1. Take Your Time...
Make no mistake: Wild Hunt's world is fricking huge. 100 hours is right on the money if you want to explore every corner, complete every quest, conquer the card game Gwent (and win all its special cards) and get yourself fully upgraded. This is a game to be savoured, not rushed. Leave that 25 hour speed run to the second play through. You just spent near fifty quid on a game: get immersed.

2. ...because personal connection is everything.

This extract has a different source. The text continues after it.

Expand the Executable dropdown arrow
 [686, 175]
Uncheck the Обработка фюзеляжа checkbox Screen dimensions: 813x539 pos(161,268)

But there's another reason, and that's the personal connection to quest lines. CD Projekt has put a lot of time into giving every character depth, and making quests interesting. You'll find most of the main ones posted up on town billboards. read a notice, and you'll unlock that quest. However, race between towns and quickly stockpile notices and you'll soon have the fantasy equivalent of a monthly shopping list; a long line of things you need to do, but no real memory of why you needed them in the first place. And where's the fun in that?

3. Horsey see, horsey do.
The world's riddled with well-worn traveller paths between towns. Saddle up and start riding along any, and your horse will automatically follow the route in front of its nose. It gives you time to enjoy the scenery and spot interesting areas ahead without the need to keep your steed pointed in the right direction. If you hit a crossroads, you only need to nudge the control stick in your wanted direction for Roach to carry on where you want him to go.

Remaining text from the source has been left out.